Inline assembly on ARM has been stable since Rust 1.59, so this will not even require a nightly compiler.
is_aarch64_feature_detected has been stable since 1.60, so looks like with inline assembly this could be implemented in stable today, without waiting on any std or compiler features.
Interesting, did not realize that. Though 32-bit ARM detection is NOT stable (so could not detect "neon"
feature set for this) so there would be some disparity but definitely worth getting this working.
I've implemented the assembly conversions in the aarch64-intrinsics
branch, and it's passing tests on CI, although I don't have access to an ARM machine to benchmark it myself. Currently still nightly toolchain only, I'll try to get it working on stable rust before merging the branch.
Amazing! That was quick!
As for benchmarking, a number of public clouds provide ARM machines and free compute credits upon signup.
For example, Google Cloud (full disclosure: they're my employer, I may be biased) provides $300 in free credit, and they have ARM machines. That should be more than enough to test and benchmark this on real hardware.
Also, I have access to an ARM machine, and I could run the benchmarks you specify.
Note that the criterion benchmarks in the repository lack black-boxing, which may make them not representative of the real-world performance. Both the input and output should be wrapped in std::hint::black_box
. You can find more info here.
Merged the aarch64 branch, so main branch now has AArch64 hardware support on Stable Rust now. Also includes arithmetic hardware operations on f16
now too. Because it requires a MSRV bump, it'll be a bit before crates gets a new release, given the MSRV policy for this crate requires a major version bump. Will probably wait until the 1.69 when x86 F16C support should be stabilized.
Leaving issue open for future possible 32-bit ARM support
I assume the upcoming release also enabled the use-intrinsics
feature by default, or get rid of it entirely?
Feature is still there until the F16C stuff gets stabilized. Will probably remove after yes
the MSRV policy for this crate requires a major version bump.
This is unfortunate because all dependents that re-export the type or expose it in the public API at all, such as the exr
crate, will also have to make a breaking change to get these improvements. So a major version bump in half
will force many other dependents to make a major version bump themselves, which is undesirable.

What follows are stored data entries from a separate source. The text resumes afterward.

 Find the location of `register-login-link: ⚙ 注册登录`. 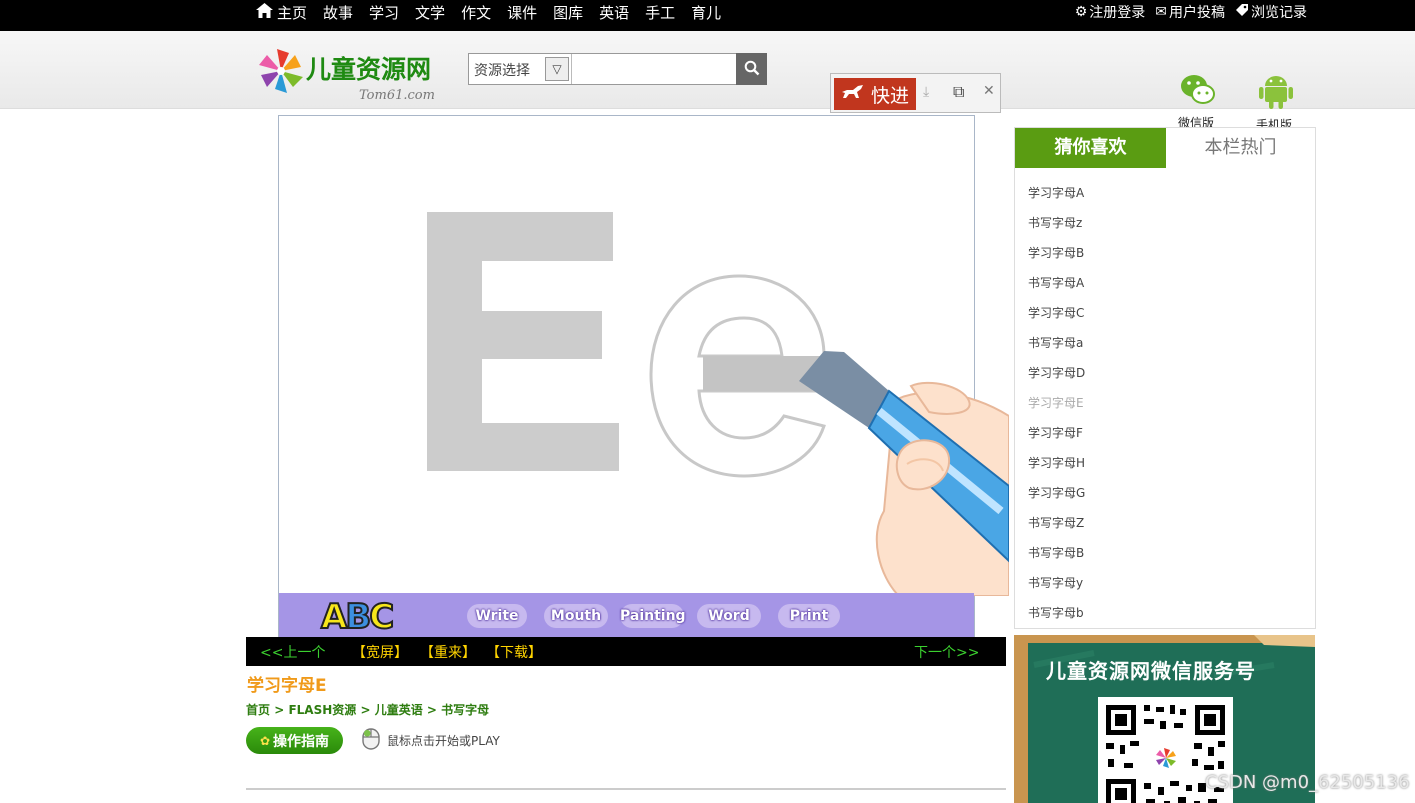

register-login-link: ⚙ 注册登录 is located at coordinates (1110, 12).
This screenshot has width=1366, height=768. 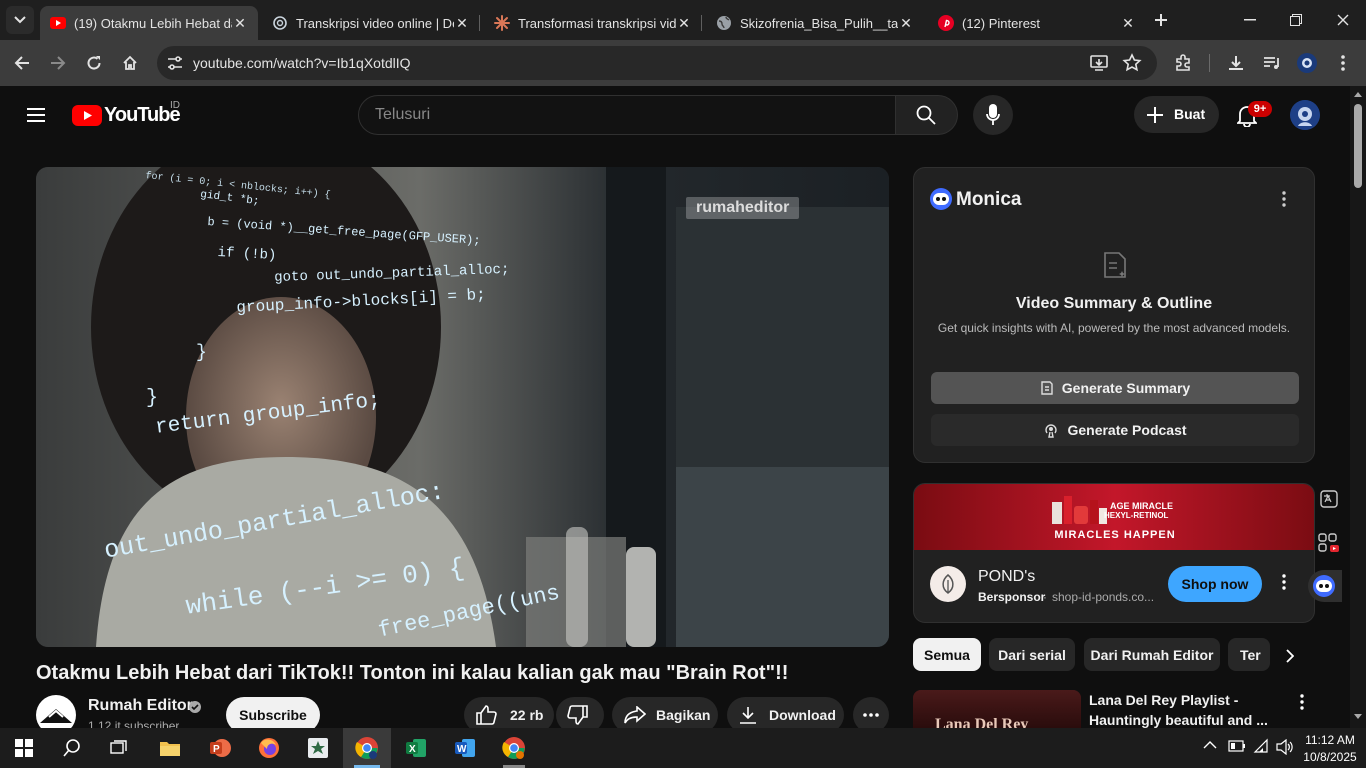 What do you see at coordinates (1032, 654) in the screenshot?
I see `chip-from-series: Dari serial` at bounding box center [1032, 654].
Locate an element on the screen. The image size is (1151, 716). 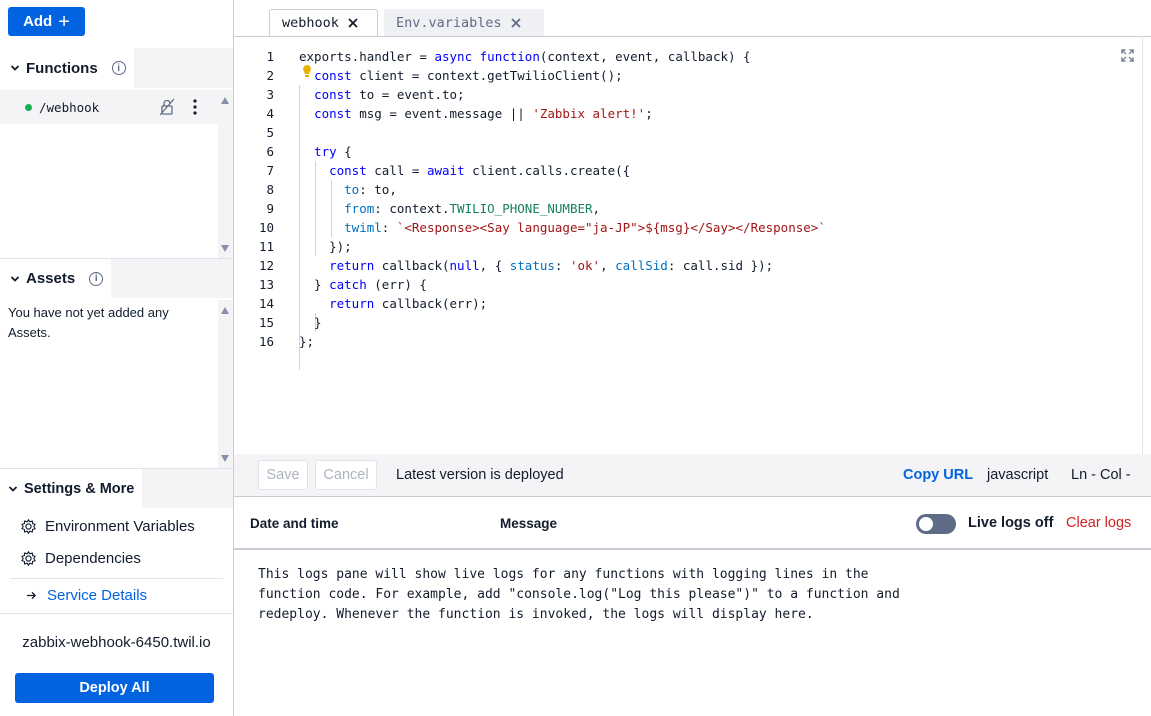
line-numbers: 1 2 3 4 5 6 7 8 9 10 11 12 13 14 15 16 is located at coordinates (254, 199).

Worse, the major version bumps would also have to be carried out in sync across all dependents, or they will lose interoperability with each other. The ecosystem had it already with futures crate versions 0.1 and 0.3, and it was Not Fun.
Since no breaking changes are actually made other than MSRV, may I instead suggest keeping the use-intrinsics
feature off by default for a while longer, and turning it on by default a few releases after stabilization with a minor version bump? That gives control over the MSRV to the end user who's actually tuning these features, instead of forcing crate maintainers to pick either the version with or without intrinstics and splitting the ecosystem.
The MSRV policy is due to a previous minor version bump with MSRV bump that caused compile failures in downstream creates. It's kind of tough either way, with either choice causing downstream issues. I'll see what I can do about phasing out use-intrinsics in the way you mentioned, that may work in this case. I also want to see if I can finangle a deprecation warning on the use-intrinsics
feature somehow, which could help with this issue.
Now that 1.70 is out with the x86 f16c
intrinsics stabilized, I think I'll just do the minor release with a full MSRV bump and all the hardware support automatically enabled, deprecating use-intrinsics
, and just pull the bandage off all at once.
Not sure if this is part of this issue, but aarch64 has bf16/svebf16 features, which are currently not used by this crate?
ARM provides intrinsics to convert from f32 to f16 since ARMv8, see e.g. VCVT-F16-F32
Unfortunately the Rust standard library does not implement this intrinsic yet, even though it does implement lots of similar ones - e.g. vcvt_f64_f32.
Adding support for this intrinsic in the standard library should be fairly trivial, since all the groundwork is already laid out.